Edited by ChefHowzer - 5/15/15 at 8:14am
I need a professional opinion:
There must be a commercial real estate company to tell you what the going square foot rental price is in your area.
Without seeing it, I wonder what kind of driveway, parking, loading dock there is? Is it on a major street with easy access?
The whole building is available or is this just one area in the building? If one area, who are the other tenants and will they have a problem with a caterer in the building? Does the building and it's kitchen meet current codes, Will I have problems getting an operating permit (or whatever the equivalent is).
It's near downtown. Does that mean in a good neighborhood for catering close to businesses who might want a caterer or the near downtown area that no one wants to go near?
The kitchen sounds great but all the other factors would affect my decision on what I'd be willing to pay.

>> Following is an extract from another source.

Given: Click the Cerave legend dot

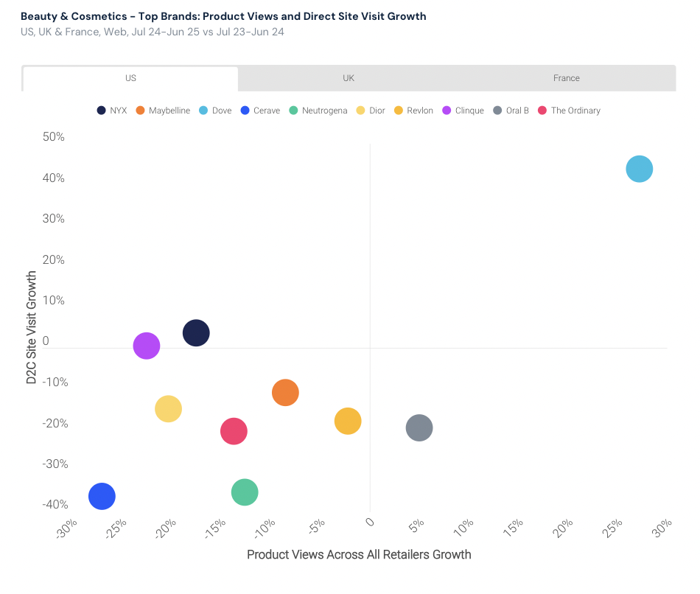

Can you find out what the current tenants are paying per month? "All in monthly" means utilities included?
So 5000 per month for approximately 2000 square feet means about $2.5 a square foot.
In a city the size of Toronto that would seems appropriate but again I would check on the average going commercial rent.
After a quick google search..
I found this link with a calculator for commercial rent in Toronto. Too much to retype here so I tried copying the link.
Allen Mayer is the broker whose picture is on the page in case the link won't work.
According to the page, there are other factors to consider like the landlords TMI -Taxes, maintenance and insurance that are all added in to the rent. Also office and warehouse space are calculated differently. I don't know where your situation fits in to that.
The prices stated on the page are significantly higher than what you talk about.
Given the various factors involved as explained on the site, I would contact a local broker for a more involved and accurate valuation. With general building condition, lease issues and all the other factors stated on the page, it would seem more complicated than it first appears. You may be seriously undervaluing the property.